Fradet and another teacher, together with their classes, are hoping to change all that with their Waste-Free Lunches project. "Many of our students bring packaged, processed foods to school. We will create an awareness of how much garbage is produced by using over-packaged products and we will reduce the garbage production in a concrete way."
To establish a baseline for improvement, the project team will measure the amount of garbage produced from student lunch boxes in the first two weeks of the school year. Then they'll educate the school community about the need to reduce that waste, using student-led presentations, posters, graphs, newsletters and podcasts. The grant will support the production of those communication vehicles, and allow the team to buy a six-piece spill-proof reusable plastic lunch container for every student, and a composting bin for every classroom.
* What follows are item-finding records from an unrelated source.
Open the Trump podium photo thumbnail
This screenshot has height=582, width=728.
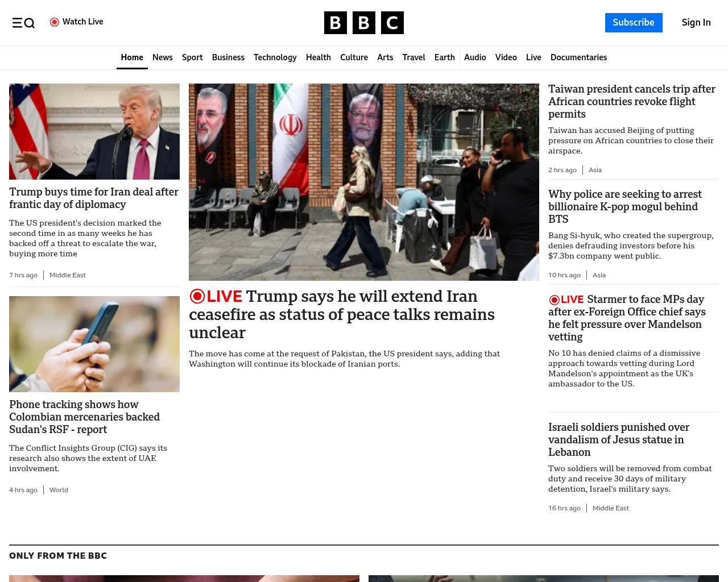coord(94,132)

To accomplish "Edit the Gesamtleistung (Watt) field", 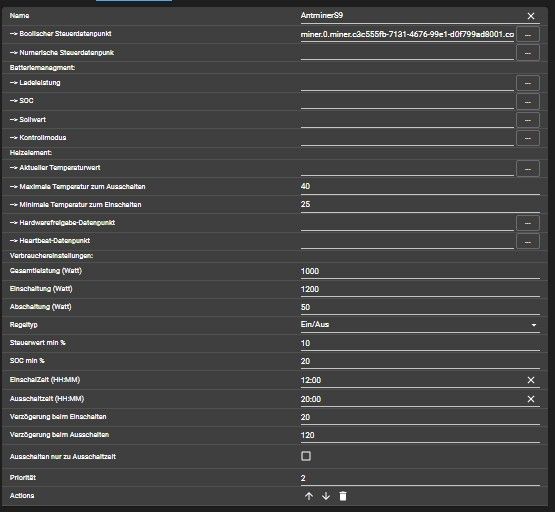I will coord(420,271).
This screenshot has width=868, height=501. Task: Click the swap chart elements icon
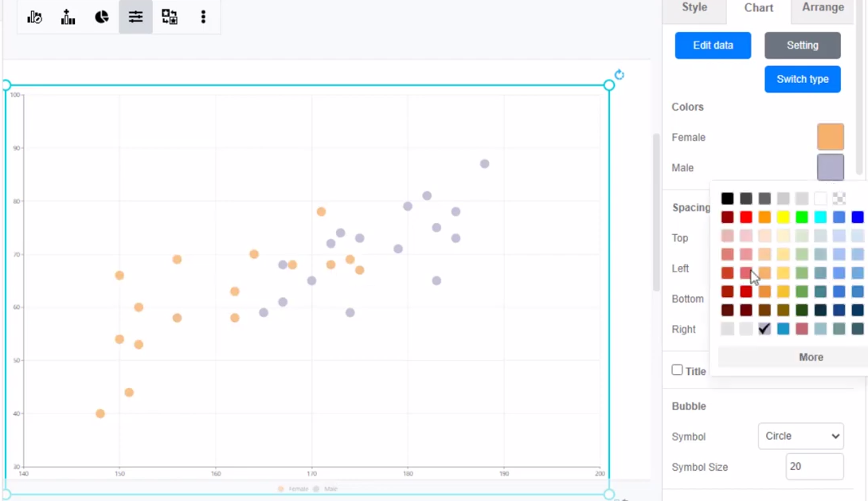(169, 17)
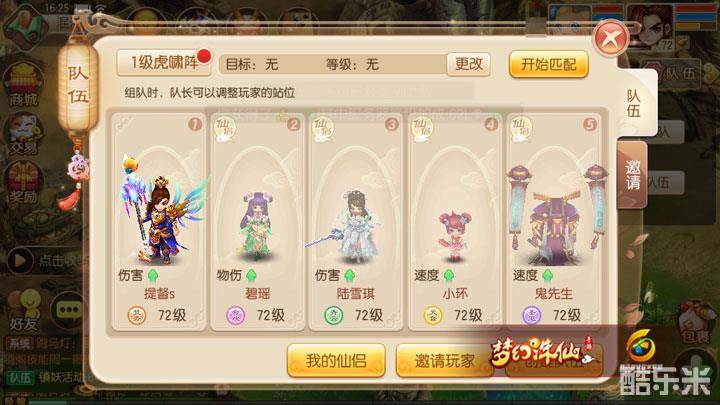The image size is (720, 405).
Task: Play the voice message playback button
Action: [x=20, y=260]
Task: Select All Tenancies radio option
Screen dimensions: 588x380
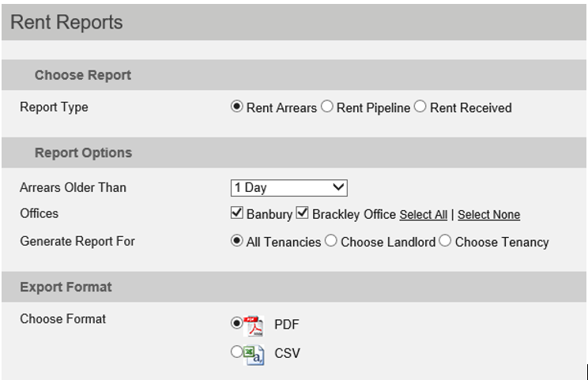Action: 236,241
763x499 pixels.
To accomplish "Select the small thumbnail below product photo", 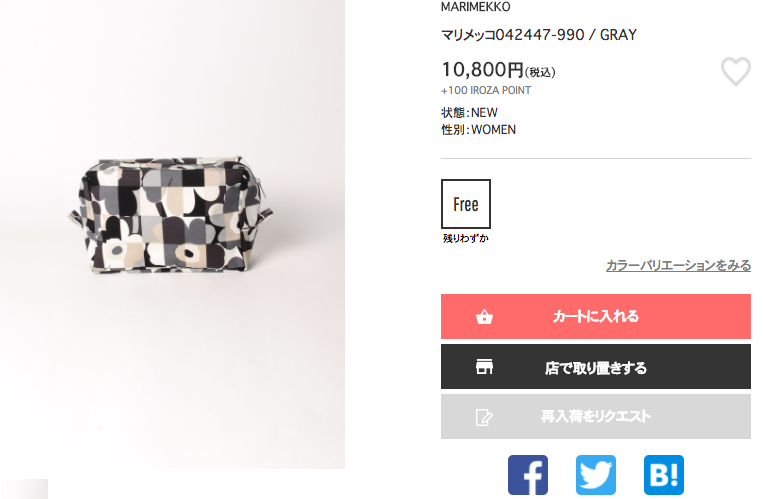I will click(24, 489).
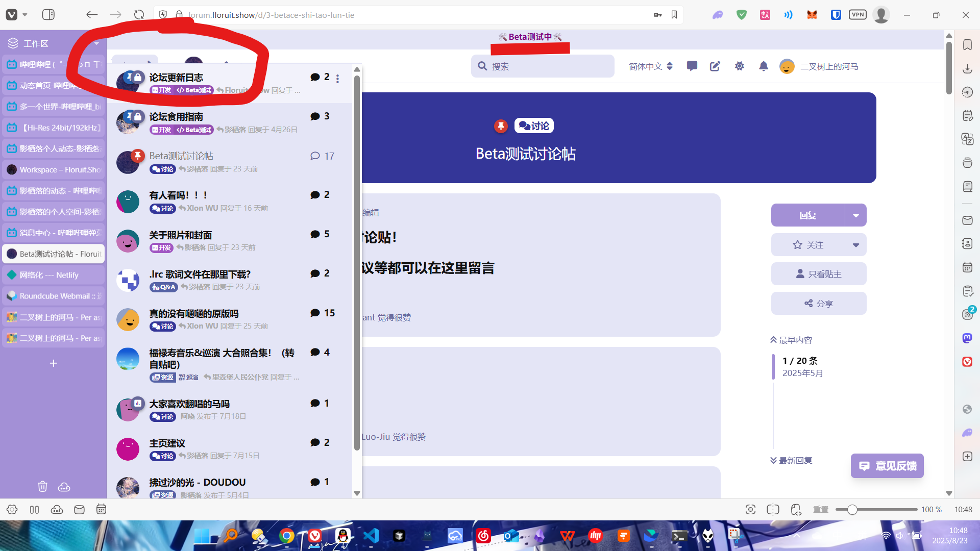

The team will continue to measure the amount of waste produced throughout the school year and publish their results. The goal, says Fradet, is to encourage continued participation and improvement and to demonstrate that "small changes can have a significant impact on the environment."
Network of Alternative Centres
The Network of Alternatives Centre is a high school in Pointe Claire, Quebec, for at-risk youth. "Many of our students have been through several different schools and we are specialized at helping them," says science teacher Diisa Niemi. "We can act as a positive influence on the community and the environment by growing heritage species of vegetable and edible plants."
The school will grow those plants in a greenhouse on the school property that the students will design and build. Money from the grant will buy the wood and glass for construction, and the soil and heritage seeds for planting. "The students will care for the greenhouse and the plants for the duration of the growing season," says Niemi. All the while, they'll be learning about soil, composting, water conservation and the importance of heritage seeds to biodiversity.
"When it comes time to harvest," says Niemi, we'll use the produce in our cooking classes." In the school's cooking program, students learn to plan, make and serve healthy meals.
Niemi hopes that the greenhouse project will help motivate some of the students to stay in school, and introduce them to new skills and career ideas, such as carpentry, construction and gardening. Working on a goal " in this case, building a greenhouse and growing a harvest " "helps students stay focused on their education," says Niemi, "and hopefully fosters the desire to make the planer a greener place."